This is good. A couple things to note:
First, the length of the input variable (@i) is limited to the size of the two varchar declarations. For example, say @i = 99999999999 (that's eleven 9's), you would get an overflow error when converting the expression to varchar...

No big deal; who cares?... Just change the varchars to varchar(20) or varchar(50) and declare @i as bigint. There. Problem solved!!!

Nope. Still have one thing to address and this [b]WILL NOT produce an error[/b]. Instead you will just an incorrect aggregation. For the agregation to be accurate you would have to add additional values to your CTE. Again, say @i = 99999999999 (11 9's) you would return a 90(incorrect) instead of 99(correct). To fix this you would have to add an (11). If @i was 20 characters long you would have to add (11),(12)...(20).

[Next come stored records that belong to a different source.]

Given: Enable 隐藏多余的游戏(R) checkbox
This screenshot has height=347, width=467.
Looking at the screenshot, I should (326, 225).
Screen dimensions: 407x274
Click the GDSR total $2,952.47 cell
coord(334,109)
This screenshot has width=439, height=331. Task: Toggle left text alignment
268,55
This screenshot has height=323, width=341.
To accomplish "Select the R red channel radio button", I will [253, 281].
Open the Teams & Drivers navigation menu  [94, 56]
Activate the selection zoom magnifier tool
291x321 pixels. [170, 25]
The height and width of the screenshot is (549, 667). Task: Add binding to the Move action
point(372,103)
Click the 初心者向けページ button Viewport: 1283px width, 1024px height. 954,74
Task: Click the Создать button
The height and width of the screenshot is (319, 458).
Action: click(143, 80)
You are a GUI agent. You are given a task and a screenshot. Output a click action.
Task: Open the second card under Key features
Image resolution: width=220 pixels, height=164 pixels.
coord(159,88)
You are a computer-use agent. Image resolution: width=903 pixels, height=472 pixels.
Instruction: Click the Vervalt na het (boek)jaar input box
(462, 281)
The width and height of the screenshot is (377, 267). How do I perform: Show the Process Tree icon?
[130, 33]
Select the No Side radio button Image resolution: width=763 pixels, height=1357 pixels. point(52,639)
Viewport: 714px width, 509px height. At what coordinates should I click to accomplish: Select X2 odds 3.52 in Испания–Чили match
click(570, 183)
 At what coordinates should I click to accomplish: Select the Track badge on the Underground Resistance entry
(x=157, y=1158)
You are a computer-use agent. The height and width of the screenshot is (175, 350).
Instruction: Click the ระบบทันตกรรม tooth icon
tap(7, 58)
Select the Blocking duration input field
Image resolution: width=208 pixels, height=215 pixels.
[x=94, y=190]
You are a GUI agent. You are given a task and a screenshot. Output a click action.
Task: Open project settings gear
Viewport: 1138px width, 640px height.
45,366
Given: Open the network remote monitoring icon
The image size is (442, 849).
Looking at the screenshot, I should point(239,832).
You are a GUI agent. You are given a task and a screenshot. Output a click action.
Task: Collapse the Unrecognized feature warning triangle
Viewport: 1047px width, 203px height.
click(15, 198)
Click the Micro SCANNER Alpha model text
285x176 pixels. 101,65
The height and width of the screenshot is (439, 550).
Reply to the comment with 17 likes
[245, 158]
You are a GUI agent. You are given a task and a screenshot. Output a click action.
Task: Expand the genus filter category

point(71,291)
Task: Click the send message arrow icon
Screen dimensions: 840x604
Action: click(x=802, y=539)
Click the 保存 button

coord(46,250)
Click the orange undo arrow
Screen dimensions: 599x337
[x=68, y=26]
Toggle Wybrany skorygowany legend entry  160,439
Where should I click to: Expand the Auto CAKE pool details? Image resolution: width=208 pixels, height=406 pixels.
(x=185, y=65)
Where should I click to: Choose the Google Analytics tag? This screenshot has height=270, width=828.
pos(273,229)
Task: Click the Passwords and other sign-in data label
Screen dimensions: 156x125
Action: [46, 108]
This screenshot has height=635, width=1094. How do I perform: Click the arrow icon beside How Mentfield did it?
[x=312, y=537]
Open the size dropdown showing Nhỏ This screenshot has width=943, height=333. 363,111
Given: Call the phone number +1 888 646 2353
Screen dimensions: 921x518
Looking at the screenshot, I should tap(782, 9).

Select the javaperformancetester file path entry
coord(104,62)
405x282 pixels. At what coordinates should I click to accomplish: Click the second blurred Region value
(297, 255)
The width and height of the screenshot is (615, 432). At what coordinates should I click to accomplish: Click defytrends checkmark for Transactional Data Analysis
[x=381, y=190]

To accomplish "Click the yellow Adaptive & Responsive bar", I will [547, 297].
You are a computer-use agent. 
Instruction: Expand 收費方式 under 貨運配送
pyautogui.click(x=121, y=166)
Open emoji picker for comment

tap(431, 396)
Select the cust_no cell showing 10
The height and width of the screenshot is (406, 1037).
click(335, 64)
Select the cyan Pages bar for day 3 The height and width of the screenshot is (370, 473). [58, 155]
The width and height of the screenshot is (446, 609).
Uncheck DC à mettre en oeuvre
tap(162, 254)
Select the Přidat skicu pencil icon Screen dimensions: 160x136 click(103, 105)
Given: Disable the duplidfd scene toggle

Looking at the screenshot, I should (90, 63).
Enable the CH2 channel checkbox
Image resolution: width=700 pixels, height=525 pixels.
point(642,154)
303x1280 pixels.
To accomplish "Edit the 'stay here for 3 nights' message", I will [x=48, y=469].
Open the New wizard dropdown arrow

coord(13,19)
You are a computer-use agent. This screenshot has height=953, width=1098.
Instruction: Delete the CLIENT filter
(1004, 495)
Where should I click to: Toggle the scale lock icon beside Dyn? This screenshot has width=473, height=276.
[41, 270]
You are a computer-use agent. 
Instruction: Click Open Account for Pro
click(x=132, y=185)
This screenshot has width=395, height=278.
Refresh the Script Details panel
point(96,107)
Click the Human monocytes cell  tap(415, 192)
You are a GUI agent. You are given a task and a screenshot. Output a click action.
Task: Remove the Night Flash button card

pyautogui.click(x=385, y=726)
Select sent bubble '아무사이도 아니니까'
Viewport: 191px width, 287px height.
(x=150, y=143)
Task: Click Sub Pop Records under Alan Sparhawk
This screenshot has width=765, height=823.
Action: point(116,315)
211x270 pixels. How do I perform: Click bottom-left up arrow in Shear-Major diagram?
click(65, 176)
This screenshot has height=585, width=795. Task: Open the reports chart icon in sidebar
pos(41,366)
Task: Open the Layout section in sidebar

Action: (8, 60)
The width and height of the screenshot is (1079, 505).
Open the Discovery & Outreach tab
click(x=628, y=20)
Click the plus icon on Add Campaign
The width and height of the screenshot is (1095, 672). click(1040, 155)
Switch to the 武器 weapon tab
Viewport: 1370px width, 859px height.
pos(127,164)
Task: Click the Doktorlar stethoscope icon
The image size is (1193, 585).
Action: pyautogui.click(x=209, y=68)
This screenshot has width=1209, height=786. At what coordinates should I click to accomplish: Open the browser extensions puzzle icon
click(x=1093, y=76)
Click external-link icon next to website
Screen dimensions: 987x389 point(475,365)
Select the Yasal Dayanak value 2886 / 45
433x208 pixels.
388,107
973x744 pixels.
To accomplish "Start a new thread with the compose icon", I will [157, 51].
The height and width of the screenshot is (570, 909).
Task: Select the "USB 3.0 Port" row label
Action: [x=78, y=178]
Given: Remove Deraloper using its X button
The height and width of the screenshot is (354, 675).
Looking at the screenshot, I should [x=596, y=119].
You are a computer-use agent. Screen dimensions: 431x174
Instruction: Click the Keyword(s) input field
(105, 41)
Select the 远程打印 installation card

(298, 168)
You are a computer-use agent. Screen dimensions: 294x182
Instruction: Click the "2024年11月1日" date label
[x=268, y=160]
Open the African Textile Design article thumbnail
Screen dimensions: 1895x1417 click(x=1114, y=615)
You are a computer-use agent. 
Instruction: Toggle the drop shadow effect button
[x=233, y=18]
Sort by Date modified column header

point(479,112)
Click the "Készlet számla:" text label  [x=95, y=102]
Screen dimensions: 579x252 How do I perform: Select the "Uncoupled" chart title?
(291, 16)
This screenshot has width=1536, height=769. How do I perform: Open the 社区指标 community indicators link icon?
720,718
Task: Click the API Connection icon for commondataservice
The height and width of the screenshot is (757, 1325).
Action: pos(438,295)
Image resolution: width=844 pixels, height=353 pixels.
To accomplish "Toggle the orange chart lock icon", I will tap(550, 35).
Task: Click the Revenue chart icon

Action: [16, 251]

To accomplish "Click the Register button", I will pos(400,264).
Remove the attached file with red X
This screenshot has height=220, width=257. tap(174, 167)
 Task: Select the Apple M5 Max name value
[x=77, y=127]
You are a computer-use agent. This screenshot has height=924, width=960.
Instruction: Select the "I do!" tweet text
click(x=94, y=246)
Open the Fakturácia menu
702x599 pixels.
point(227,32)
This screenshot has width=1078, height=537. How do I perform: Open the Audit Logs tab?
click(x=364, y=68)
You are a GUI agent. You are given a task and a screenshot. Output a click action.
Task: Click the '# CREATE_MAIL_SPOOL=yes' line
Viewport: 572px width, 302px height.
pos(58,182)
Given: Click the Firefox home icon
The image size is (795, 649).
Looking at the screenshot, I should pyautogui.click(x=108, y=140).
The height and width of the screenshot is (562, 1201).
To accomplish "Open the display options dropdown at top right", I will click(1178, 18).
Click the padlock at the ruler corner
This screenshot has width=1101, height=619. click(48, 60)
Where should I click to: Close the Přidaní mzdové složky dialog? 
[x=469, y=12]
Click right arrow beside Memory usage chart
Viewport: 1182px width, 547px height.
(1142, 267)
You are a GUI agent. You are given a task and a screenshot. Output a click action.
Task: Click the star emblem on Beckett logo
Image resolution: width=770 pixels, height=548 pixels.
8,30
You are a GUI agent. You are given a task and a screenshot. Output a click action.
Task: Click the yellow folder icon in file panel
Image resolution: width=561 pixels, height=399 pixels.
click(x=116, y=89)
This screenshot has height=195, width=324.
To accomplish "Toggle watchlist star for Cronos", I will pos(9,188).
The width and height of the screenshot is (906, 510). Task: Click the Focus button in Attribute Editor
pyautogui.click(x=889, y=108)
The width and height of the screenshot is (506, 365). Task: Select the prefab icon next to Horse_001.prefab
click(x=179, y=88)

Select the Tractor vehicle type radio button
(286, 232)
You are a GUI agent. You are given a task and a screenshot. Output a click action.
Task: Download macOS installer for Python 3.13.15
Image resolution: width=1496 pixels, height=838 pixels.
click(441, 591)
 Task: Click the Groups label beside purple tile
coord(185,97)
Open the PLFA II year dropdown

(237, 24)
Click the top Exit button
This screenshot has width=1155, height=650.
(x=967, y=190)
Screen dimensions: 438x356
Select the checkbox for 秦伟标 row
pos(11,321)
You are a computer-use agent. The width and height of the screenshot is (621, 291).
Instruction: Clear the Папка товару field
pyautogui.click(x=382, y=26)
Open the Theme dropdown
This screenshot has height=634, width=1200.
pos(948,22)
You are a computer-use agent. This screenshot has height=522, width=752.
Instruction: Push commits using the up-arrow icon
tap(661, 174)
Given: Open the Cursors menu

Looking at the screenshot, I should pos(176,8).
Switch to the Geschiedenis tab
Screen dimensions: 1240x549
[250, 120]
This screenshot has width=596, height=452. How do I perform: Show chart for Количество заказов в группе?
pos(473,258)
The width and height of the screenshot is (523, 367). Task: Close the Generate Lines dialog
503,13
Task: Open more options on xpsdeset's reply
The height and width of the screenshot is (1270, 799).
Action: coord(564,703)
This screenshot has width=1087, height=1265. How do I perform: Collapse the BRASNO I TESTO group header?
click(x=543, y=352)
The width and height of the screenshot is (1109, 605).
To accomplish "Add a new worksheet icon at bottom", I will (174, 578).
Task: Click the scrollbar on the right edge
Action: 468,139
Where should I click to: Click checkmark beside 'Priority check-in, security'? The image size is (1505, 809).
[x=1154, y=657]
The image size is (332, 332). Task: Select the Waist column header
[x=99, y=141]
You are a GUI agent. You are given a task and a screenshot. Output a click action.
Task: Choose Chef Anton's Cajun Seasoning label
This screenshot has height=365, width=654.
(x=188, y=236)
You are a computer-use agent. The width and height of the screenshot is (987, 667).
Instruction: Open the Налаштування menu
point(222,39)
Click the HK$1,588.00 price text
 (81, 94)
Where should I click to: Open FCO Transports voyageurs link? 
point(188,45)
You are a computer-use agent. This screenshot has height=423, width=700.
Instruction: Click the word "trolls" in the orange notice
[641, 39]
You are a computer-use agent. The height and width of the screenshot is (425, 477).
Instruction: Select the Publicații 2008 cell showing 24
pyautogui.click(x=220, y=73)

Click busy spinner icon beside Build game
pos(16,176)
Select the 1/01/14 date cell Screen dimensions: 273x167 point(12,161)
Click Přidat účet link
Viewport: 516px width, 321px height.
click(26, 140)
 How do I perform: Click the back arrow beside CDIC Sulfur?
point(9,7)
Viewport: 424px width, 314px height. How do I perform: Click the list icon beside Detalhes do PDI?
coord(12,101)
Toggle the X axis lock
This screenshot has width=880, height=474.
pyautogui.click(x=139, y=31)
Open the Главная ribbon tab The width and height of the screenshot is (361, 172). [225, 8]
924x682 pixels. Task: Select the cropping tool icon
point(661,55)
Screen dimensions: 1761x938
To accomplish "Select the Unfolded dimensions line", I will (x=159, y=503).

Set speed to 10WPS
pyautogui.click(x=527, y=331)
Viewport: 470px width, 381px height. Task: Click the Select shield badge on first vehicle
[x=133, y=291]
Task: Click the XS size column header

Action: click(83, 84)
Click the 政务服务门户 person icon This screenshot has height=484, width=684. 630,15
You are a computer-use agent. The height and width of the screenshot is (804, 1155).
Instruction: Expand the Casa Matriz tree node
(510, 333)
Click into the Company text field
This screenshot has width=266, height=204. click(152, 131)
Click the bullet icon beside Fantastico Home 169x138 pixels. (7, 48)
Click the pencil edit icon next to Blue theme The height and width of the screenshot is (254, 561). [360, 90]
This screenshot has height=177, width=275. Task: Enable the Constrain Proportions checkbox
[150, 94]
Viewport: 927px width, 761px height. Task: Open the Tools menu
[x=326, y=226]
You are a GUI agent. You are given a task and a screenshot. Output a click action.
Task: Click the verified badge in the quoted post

A better way to write this would be:


DECLARE @i BIGINT=99999999999;

with nums(n) as
(
SELECT 1
UNION ALL
SELECT n+1 FROM nums WHERE n<30
)
select sum(convert(int,substring(convert(varchar(30),@i),n,1)))
from nums where n <= len(convert(varchar(30),@i));


Now @i can be 18 characters long (limited to 18 because of the bigint). How about we change @i to varchar(50). Now it works for a number that's 50 chars long.


Instead of:
select n from (values (1),(2),(3),(4)...(50))nums(n)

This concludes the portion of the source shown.